Uncle in law: the water from India is so dirty and did my family actually drink it? You should see how beautifully clean the water is in [insert native country of said uncle in law]

Not really something she said but SIL (who was 37 at the time) was very touchy feely with my younger brother (just turned 17 but looked very pre-pubescent) and went on to graze her hands past his crotch. I saw it with my own eyes. SIL in general loves to be awkward whenever my family is around - stripped into her bra and knickers in the courtyard during one of our pre wedding events. Urgh just cannot stand her.

FNDandme · 03/02/2025 22:26

'What the bride ate before the wedding' for reference size 14 me v size 26 MIL......

Mudflaps · 03/02/2025 22:26

When my husband and I told his parents we'd gotten engaged after six years together his mother didn't congratulate us but simply asked 'How long do you expect that to last''. Happy to report we're still together, 17 years married, 23 years together and absolutely mad about each other still. It took until 3 years ago for me to go no contact but understanding and researching narcissism has made it easier to accept her behaviour and move on from it while maintaining no contact, thankfully I have a husband who supports me despite still taking care of his mother. Mind you, she also told me she adopted my husband and his brother because another lady in the area had adopted a daughter and got a lot of attention and praise, she wasn't joking, she wanted the attention so she adopted two children. Her husband was a good bit older and was an incredibly weak man who never stood up to her, the adoptions were in the late 60's and her husband was over the accepted age limit but they were 'pillar of the community' types so that was overlooked.
I could write a book about her.

WattleTyler · 03/02/2025 22:26

Nothing. Mine are lovely.

FNDandme · 03/02/2025 22:27

Oh and 4 wks PP after a very traumatic birth 'here are some comfy joggers for you to wear around the house.....sz20' 🤨

AliceMcK · 03/02/2025 22:28

DancingCactusFlower · 03/02/2025 22:13

My MIL baptised DD over the sink with holy water as we wouldn't have her christened

Omg this reminded me of the scene in young Sheldon where his mum dose that with Georgies baby 😂

Notgivenuphope · 03/02/2025 22:28

DancingCactusFlower · 03/02/2025 22:13

My MIL baptised DD over the sink with holy water as we wouldn't have her christened

sorry this one made me laugh out loud. Was she a vicar? haha (guessing not)
(Think I did that with the cat when I was about 6 and had been to a christening)

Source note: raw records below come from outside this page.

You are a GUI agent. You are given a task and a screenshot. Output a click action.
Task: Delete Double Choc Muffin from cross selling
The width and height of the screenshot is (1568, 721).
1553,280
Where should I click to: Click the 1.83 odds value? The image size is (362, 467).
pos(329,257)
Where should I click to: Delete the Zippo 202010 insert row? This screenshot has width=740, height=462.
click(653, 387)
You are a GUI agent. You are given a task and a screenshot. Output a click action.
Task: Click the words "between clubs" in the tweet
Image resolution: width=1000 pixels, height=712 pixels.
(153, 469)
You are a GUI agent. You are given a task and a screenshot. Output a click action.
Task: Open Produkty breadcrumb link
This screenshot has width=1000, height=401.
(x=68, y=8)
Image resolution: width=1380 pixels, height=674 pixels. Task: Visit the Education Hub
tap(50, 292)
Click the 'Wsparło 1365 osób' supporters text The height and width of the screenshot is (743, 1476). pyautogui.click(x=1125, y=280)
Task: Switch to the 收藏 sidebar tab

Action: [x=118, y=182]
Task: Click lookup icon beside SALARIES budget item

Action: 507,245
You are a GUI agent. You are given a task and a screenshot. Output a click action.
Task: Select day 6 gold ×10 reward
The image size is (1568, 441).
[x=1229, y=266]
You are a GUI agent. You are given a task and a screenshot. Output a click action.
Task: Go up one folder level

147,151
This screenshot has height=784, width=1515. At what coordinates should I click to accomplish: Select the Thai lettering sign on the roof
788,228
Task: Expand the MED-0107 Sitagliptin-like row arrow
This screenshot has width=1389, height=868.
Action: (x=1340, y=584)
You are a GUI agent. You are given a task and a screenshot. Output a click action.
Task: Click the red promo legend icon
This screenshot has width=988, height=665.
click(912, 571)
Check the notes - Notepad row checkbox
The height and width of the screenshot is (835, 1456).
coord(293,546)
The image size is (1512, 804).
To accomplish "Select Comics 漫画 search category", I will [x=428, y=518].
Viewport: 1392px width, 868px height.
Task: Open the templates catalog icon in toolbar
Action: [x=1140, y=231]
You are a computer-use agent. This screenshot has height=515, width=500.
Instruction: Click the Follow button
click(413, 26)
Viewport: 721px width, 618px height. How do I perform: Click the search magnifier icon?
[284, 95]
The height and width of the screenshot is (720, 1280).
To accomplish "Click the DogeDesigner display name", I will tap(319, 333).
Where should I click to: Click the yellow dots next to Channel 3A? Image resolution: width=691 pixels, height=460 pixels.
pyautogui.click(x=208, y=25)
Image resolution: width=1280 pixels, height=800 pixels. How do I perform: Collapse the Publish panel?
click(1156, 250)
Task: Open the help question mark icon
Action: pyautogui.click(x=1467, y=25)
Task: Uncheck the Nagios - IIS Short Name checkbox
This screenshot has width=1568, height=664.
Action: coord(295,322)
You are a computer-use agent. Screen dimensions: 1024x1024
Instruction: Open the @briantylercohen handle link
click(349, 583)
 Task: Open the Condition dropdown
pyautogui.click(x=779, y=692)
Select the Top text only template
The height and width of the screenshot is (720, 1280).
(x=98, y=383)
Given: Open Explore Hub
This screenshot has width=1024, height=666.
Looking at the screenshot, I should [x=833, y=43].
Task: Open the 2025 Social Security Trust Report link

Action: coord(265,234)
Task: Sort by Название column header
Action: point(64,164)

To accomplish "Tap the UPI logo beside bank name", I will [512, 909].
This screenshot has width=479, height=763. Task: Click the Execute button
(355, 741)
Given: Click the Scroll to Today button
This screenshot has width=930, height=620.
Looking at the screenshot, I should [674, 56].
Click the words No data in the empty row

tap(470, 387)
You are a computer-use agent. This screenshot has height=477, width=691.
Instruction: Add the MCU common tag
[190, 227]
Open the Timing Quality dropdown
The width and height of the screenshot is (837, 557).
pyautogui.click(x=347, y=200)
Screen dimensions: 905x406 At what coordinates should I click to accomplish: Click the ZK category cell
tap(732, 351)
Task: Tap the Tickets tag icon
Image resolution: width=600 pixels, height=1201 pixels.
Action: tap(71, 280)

Echobelly · 03/02/2025 22:29

Mine aren't as bad as this, but MIL can be awful sometimes.

She once got angry at my chronically ill mum couldn't host a festive family event they were invited to because she was having a bad patch, and then that my 80-something grandparents wouldn't host instead (we didn't have the space at the time, and neither would my grandparents)

Another time she got mortally offended when she found out I hadn't also invited BIL and family over to ours for dinner with them (BIL and family did not mind at all), on the day, when I was in the office. And she demanded I invite them or they wouldn't come. I said, OK then, we won't host dinner because I can't add another 4 people at this notice. I think she really thought I'd do it - but that seemed stupid, one way or another she'd be in a foul mood that would make it miserable for everyone, so I wasn't putting everyone or myself through that.

Once she came over when I was 2 hours into tidying the house for some guests later, like literally had been wiping down the kitchen cupboards and stuff and was knackered; she took one look and said 'Aren't you going to tidy up before your guests come?' My husband had a word.

allthesharks · 03/02/2025 22:30

Invited them to come and see us two days after my Dad died. They declined because they were gardening. When my DH explicitly pointed out that I wanted to see them because of the circumstances, they said they still wouldn't come because they had their garden to do.